Empecé a escuchar Cuchara y memoria un domingo por la mañana, mientras preparaba el desayuno. Para cuando me di cuenta, ya llevaba cuatro capítulos y el café se había enfriado. Benito Taibo tiene esa cualidad extraña de los grandes escritores de no ficción íntima: te mete en su vida sin que sientas que estás mirando por el ojo de la cerradura, sino que te ha invitado a sentarte a su mesa.
El libro explora la conexión entre la comida y la memoria personal de Taibo: desde los miedos de su infancia hasta las celebraciones con amigos, pasando por los viajes que le han marcado y los sabores que evocan a personas que ya no están. Del ajo al kebab, como dice el subtítulo, la geografía gastronómica del autor es tan amplia como su curiosidad.
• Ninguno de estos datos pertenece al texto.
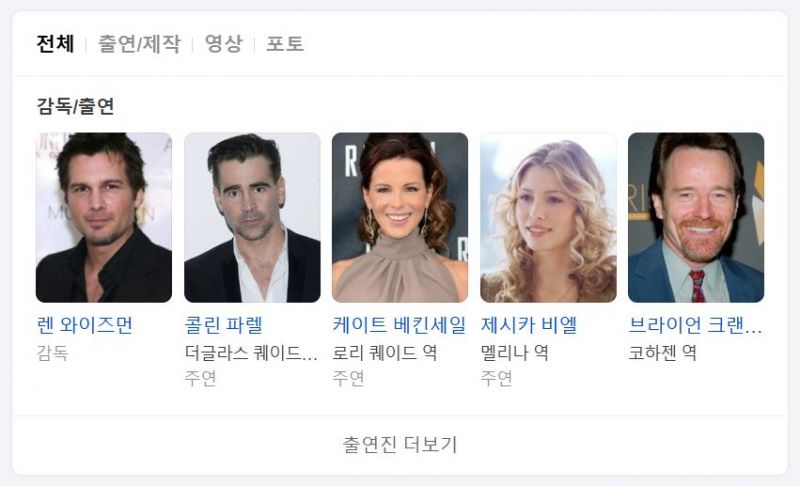Visit the 케이트 베킨세일 name link
The height and width of the screenshot is (486, 800).
pos(399,325)
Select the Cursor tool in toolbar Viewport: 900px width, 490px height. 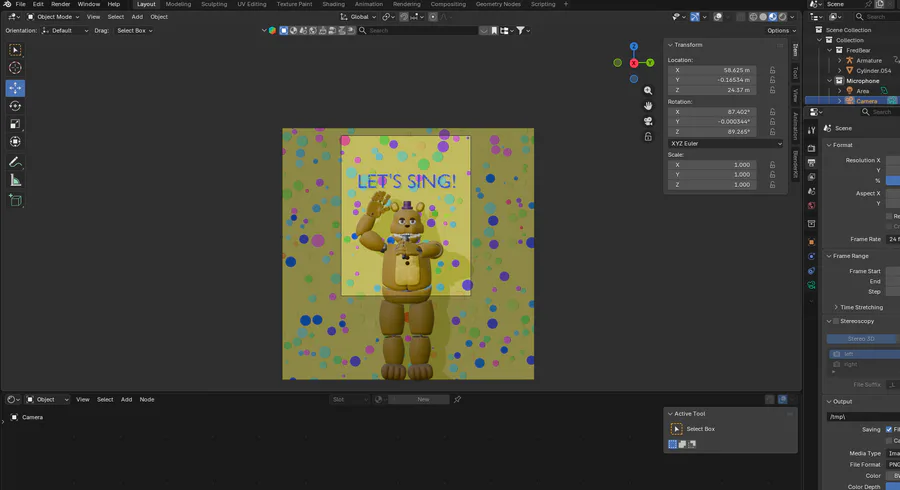click(15, 68)
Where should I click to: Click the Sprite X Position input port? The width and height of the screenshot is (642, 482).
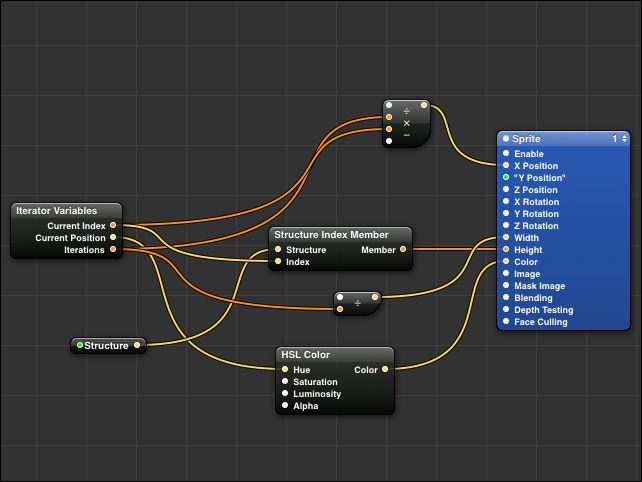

Y lo que hace que el libro funcione no es la lista de ingredientes ni las recetas que acompañan algunas de las historias, sino la capacidad de Taibo para convertir una comida en el punto de entrada a un momento de vida.
La comida como archivo emocional
Hay una tradición literaria larga y honrosa que usa la comida como metáfora del tiempo y de la pertenencia. Taibo no la usa como metáfora: la usa como archivo. Cada alimento que aparece en estas páginas lleva pegado un recuerdo específico, una persona, un lugar, una emoción. El ajo que le asustaba de pequeño y que ahora le resulta imprescindible. El kebab que comió en un viaje que cambió su forma de ver el mundo. La receta de un plato que le preparaba alguien que ya no está.
Esta estructura de capítulos breves, cada uno anclado en un alimento concreto, funciona especialmente bien en formato audio. Son piezas que tienen su propio arco narrativo pero que también forman un tapiz más grande cuando se escuchan en secuencia. Puedes ir y volver sin perderte, pero si los escuchas seguidos descubres patrones y resonancias que el libro te va revelando poco a poco.
Horacio Castelo y la temperatura de la voz
La elección de Horacio Castelo como narrador es uno de los grandes aciertos de este audiolibro. Su voz tiene una temperatura que no es fácil de describir sin que suene vago: es cálida sin ser empalagosa, cercana sin perder distancia narrativa. Para un libro que habla de infancia, de pérdidas, de celebraciones y de soledades, eso es exactamente lo que necesitas.
Hay momentos en que Castelo baja ligeramente el ritmo en los pasajes más melancólicos y lo recupera en las anécdotas más humorísticas, y ese control del tempo no es algo que todos los narradores dominen. El resultado es que la escucha se siente orgánica, como si la historia tuviera su propia respiración.
Pequeñas historias que pesan más de lo que parecen
Lo que más me sorprendió de Cuchara y memoria es la densidad emocional que caben en historias aparentemente sencillas. Taibo no escribe grandes dramas: escribe sobre una comida familiar que se repite cada año, sobre el sabor de algo que solo existe en un sitio del mundo, sobre la manera en que los libros y las películas se cuelan en la mesa. Pero la acumulación de esas pequeñas historias construye algo más grande: un retrato de una vida contada a través de lo que esa vida ha comido.
Hay también un humor gentil en muchas de las anécdotas que impide que el libro caiga en la nostalgia sentimental. Taibo tiene conciencia de que la memoria es selectiva y algo traicionera, y lo dice con ironía. Eso le da al libro una honestidad que agradeces.
Para quién es este audiolibro
Si te gustan los libros de memorias con estructura libre, si la gastronomía te interesa como tema literario más que como manual técnico, y si disfrutas de una escritura que mezcla lo cotidiano con lo filosófico sin aspavientos, este audiolibro te va a satisfacer. Los reseñadores lo describen como algo que se 'degusta', y esa es la palabra exacta. No es un libro para correr: es para escuchar despacio, preferiblemente mientras cocinas algo o tomas un café. Si buscas narrativa de acción o estructura argumental muy marcada, este no es tu sitio.